RE: THE PROPHECIES
The story of the Hopi people during the hundred-plus years of David Monongye's life is a study in contradictions. And yet these very contradictions were mentioned among the Hopi Prophecies that had been imparted to him when he was a youngster - along with the one about the "roads in the sky" which did indeed appear. As for the contradictions: For example, here were the so-called "Peaceful Ones" whom prophecy said would nevertheless engage in some form of conflict among themselves, at some point in the future. In 1906, the oldest and largest village - Oraibi - became the scene of such a conflict, causing it to split into two villages. David witnessed that event and all that led up to it. It would bring about the establishment of the village of Hotevilla, where I met him 67 years later in 1973.
The Prophecies also foretold of a time when their sacred Ceremonies would cease to be performed. Well, once Oraibi had been split in two and a few hundred people - including David - were forced to leave the village with nothing more than the clothing on their back - certain Ceremonies could no longer be practiced, since certain members of the Clans required for their proper implementation had also been banished.

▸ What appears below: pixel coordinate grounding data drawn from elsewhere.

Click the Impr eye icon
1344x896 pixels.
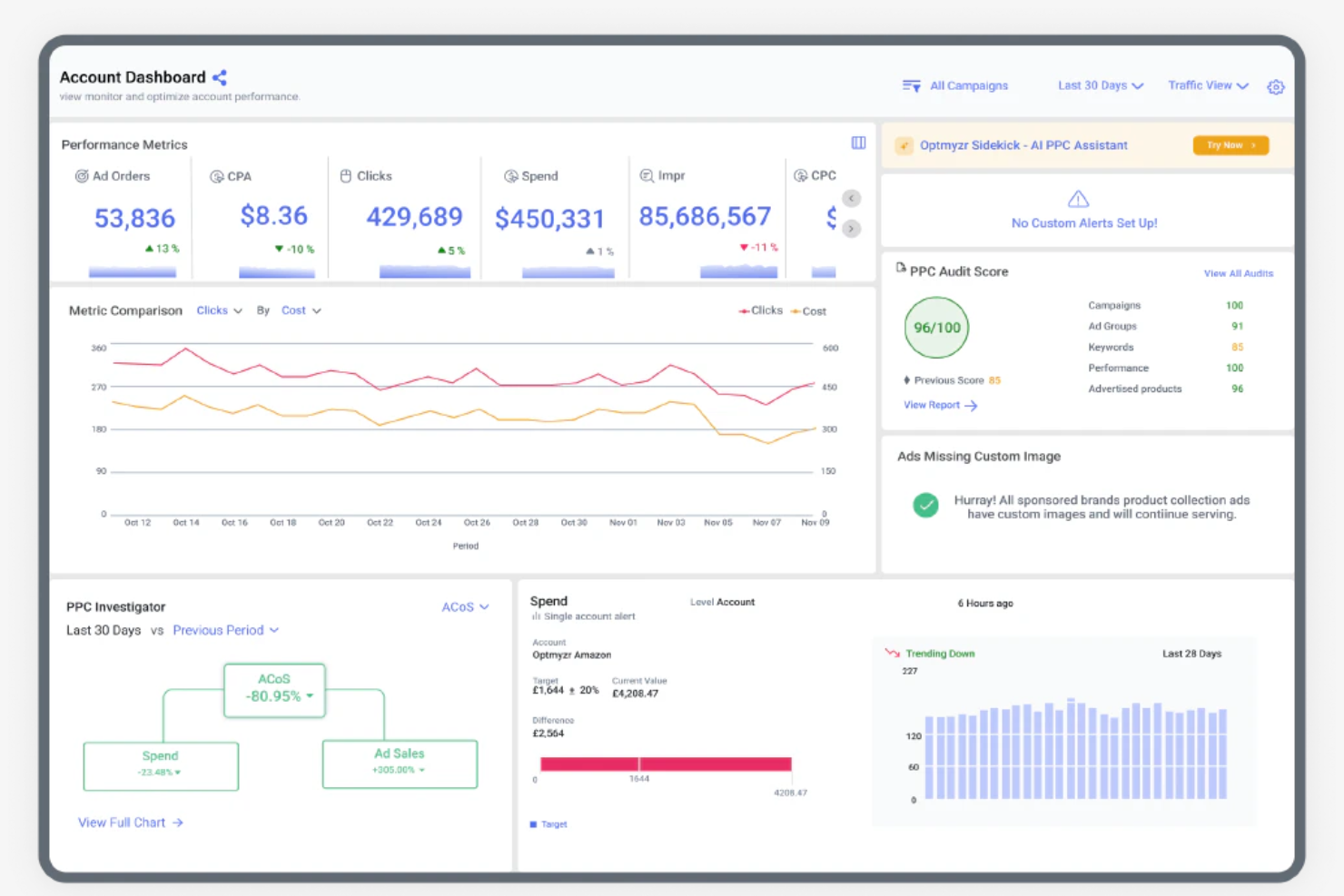[x=647, y=175]
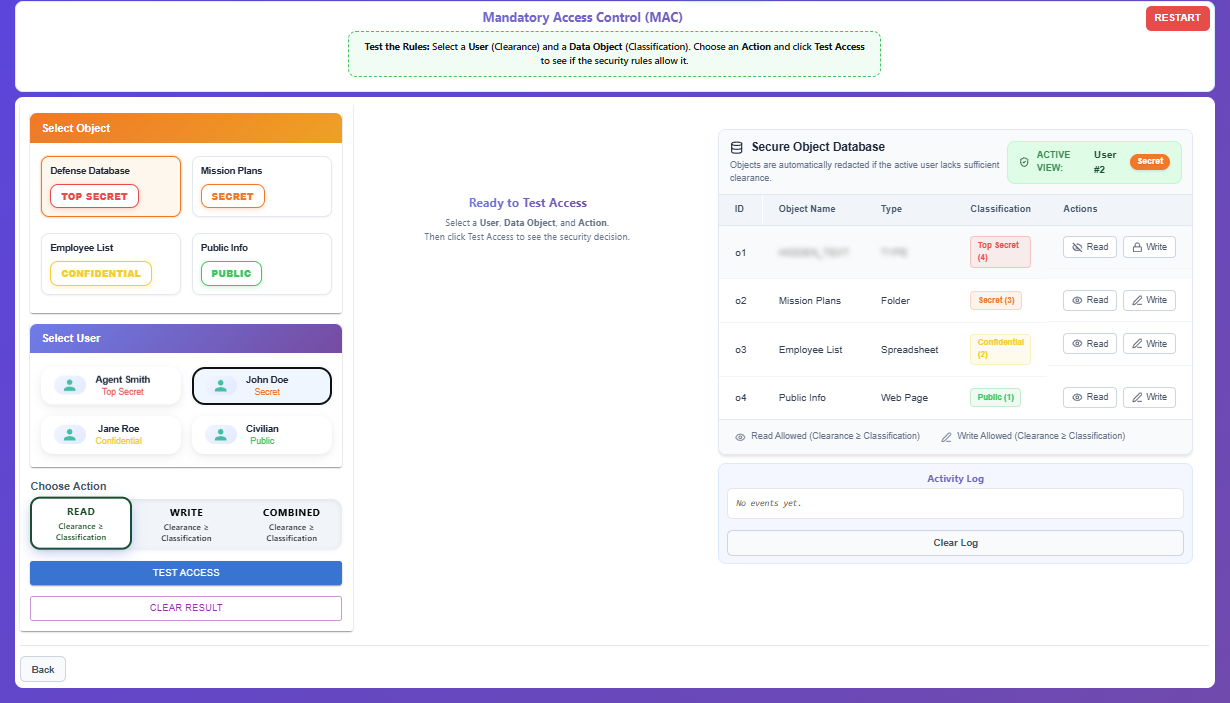Viewport: 1230px width, 703px height.
Task: Click the Clear Log button
Action: tap(954, 543)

David told me that what brought this all about was itself a Prophecy, but one that has been proven to have more than one interpretation. That prophecy spoke of the return of the Bahana - the Lost White Brother - who had emerged with the Hopi from the previous Third World and who - like the Hopi - had set about on a journey that would take him to distant lands where he would learn many new things; but he too would return as the Hopi had, to the land that Massau'u, its Caretaker Spirit, had entrusted to them. And that would be a good thing. Yet, the trouble started when white people actually did show up - starting with the Spanish Conquistadors and Missionaries. For what they were asking of the Hopi was to forsake the very religion upon which the Prophecies were based.

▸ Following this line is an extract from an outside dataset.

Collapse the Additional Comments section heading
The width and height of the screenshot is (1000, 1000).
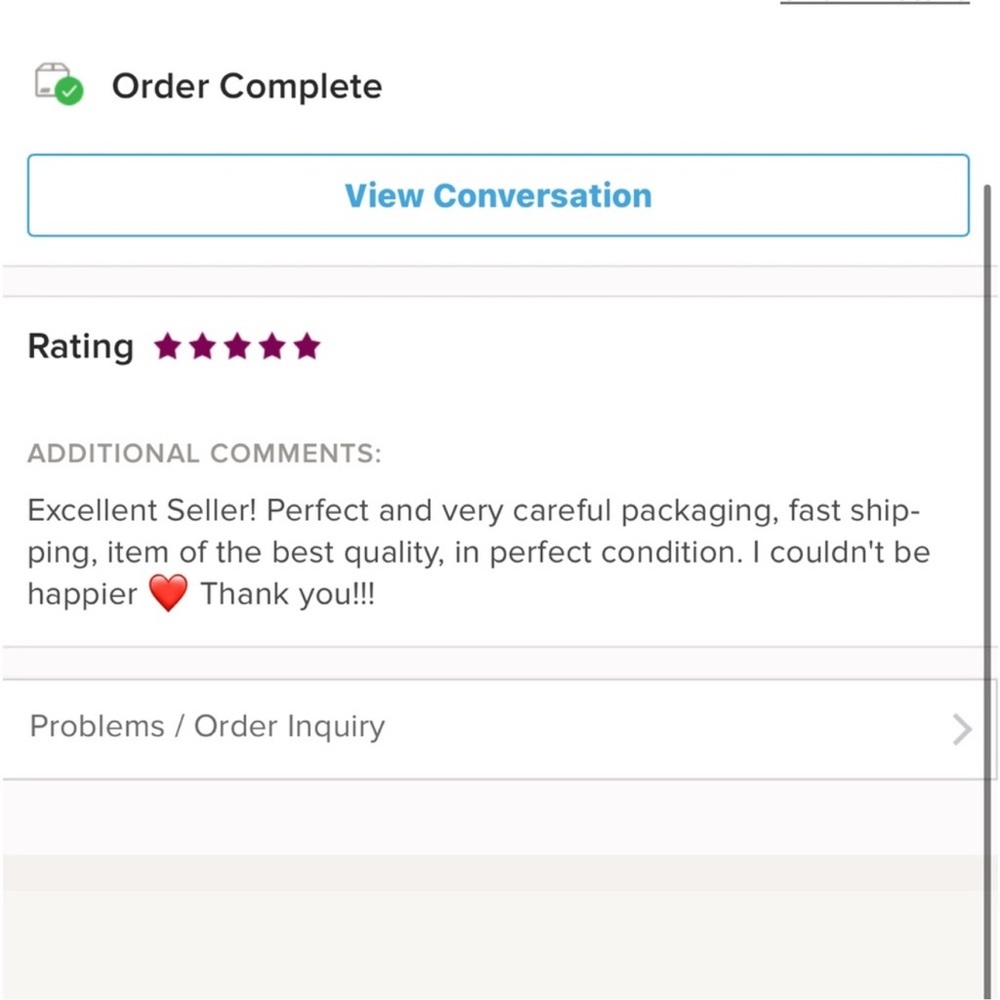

What may sound like the plot line for a Marx Brothers movie was - unfortunately for the Hopi - what their Prophecies foretold they would not only be confronted with, but which they would have to overcome; not just for their own sake - but - as they told the new wave of white people who appeared two centuries later in the form of Mennonite missionaries and the U.S. military - for the sake of the world, including the newcomers. But these newcomer white people would also attempt to change the Hopis even though they admitted that they had never before encountered a people who seemed so well adapted, productive and content in their way of life. Talk about contradictions.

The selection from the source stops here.